Pete Muir pmuir at redhat.com
Mon Oct 20 14:10:35 EDT 2008


On 20 Oct 2008, at 17:28, Christian Bauer wrote:

>
> On Oct 16, 2008, at 22:55 , Gavin King wrote:
>
>> We now really need to get going on the RI. I've attached the latest  
>> draft.
>
> Comments up to chapter 2 - I might be completely wrong with my  
> questions because of something that I might find in a later chapter,  
> so ignore if that is the case:
>
> Chapter 1
>
> @Model is not used on model components in the example, they are  
> actually controllers and it probably should be called @Action. Or  
> you need to write different examples that actually put @Model on the  
> model.
>
> (Minor) Remove the System.out.println("Well, read the exception  
> name...") and re-throwing exception pattern in the examples. It's  
> embarrassing and if even one user copies that pattern, you've made  
> many peoples lives more difficult. Either log, or re-throw, never  
> both.
>
> I like the decorators, great stuff.
>
> Chapter 2
>
> Seems all good, I like what I'm seeing with XML namespaces in the  
> descriptor. A first for Sun?
>
> 2.5.3: I can easily imagine a component I want deployed in two  
> scenarios, so we should allow multiple deployment type declarations  
> on a web bean or producer method and only validate the highest  
> precedence.
>
> 2.5.7: What's the value in enforcing that the <Standard/> deployment  
> type always be declared? Just enable it.
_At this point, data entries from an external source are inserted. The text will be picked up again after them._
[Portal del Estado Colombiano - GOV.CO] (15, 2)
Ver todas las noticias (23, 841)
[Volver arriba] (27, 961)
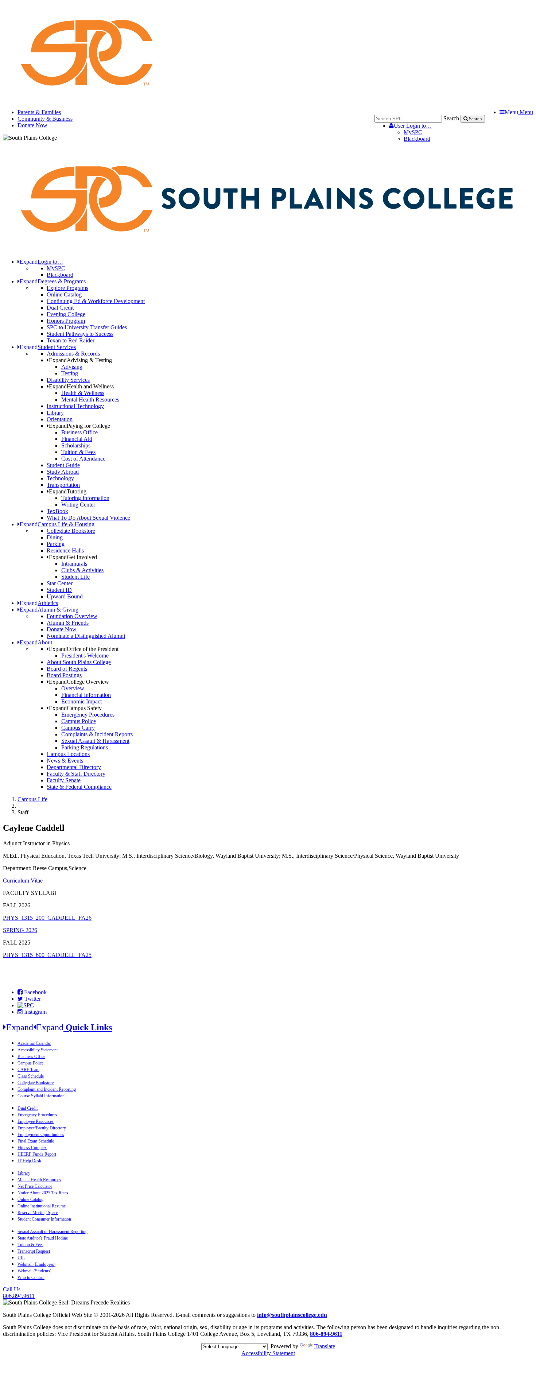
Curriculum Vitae (23, 880)
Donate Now (32, 125)
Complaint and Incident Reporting (47, 1089)
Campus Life (32, 799)
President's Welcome (85, 655)
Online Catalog (64, 294)
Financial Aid (76, 439)
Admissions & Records (73, 353)
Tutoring (67, 491)
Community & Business (45, 119)
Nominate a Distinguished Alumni (86, 636)
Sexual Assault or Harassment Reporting (53, 1231)
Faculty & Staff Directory (76, 774)
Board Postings (64, 675)
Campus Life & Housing (57, 524)
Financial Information (86, 695)
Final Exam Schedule (36, 1141)
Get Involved (73, 557)
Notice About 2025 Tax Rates (43, 1192)
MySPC (413, 132)
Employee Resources (36, 1121)
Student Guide (63, 465)
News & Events (65, 760)
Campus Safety (75, 708)
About (36, 642)
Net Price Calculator (35, 1186)
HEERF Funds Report (37, 1154)
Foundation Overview (72, 616)
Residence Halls (65, 550)
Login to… (413, 126)
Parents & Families (39, 112)
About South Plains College (79, 662)
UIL (21, 1257)
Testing (69, 373)
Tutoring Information (85, 498)
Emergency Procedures (87, 714)
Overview (72, 688)
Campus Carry (78, 728)
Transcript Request (34, 1251)
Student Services (48, 347)
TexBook (57, 511)
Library (55, 413)
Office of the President (84, 649)
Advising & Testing (80, 360)
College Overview (79, 682)
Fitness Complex (32, 1147)
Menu (519, 112)
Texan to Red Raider (70, 340)
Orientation (60, 419)
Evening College (66, 314)
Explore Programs (67, 288)
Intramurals (74, 564)
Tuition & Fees (78, 452)
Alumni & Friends (68, 623)
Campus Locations (68, 754)
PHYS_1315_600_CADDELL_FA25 (47, 955)
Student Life (75, 577)
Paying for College (79, 426)
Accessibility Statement (38, 1049)
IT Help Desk (29, 1160)
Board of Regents (67, 669)
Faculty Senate (64, 780)
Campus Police (78, 721)
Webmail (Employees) (36, 1264)
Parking (56, 544)
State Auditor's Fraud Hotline (43, 1238)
No, it's much neater doing it this way.

>
>
> 2.6: I understand that nobody cares about EJB names but why can't it  
> be a web beans name? At least it would be useful for something.
>
> 2.7: Inheritance of stereotypes is probably not needed. I can't see  
> an application having more than a few stereotypes and 2.7.2 already  
> defines composition of stereotypes.
>
> 2.7.5: Going back to my first comment about chapter 1, I recommend  
> removing the built-in @Model stereotype. I have no idea what I would  
> ever use it for. A typical conversational MVC application certainly  
> has not many request-scoped model instances...

It's gone, this must be leftover from an old example.

>
>
> 2.8: The whole section and functionality of explicit specialization  
> seems unnecessary. Why can't I just put @Inherited on my binding  
> type declaration? If, in the example, I would put @Inherited on the  
> declaration of @Asynchronous, the same specialization rules for  
> binding and naming could be derived.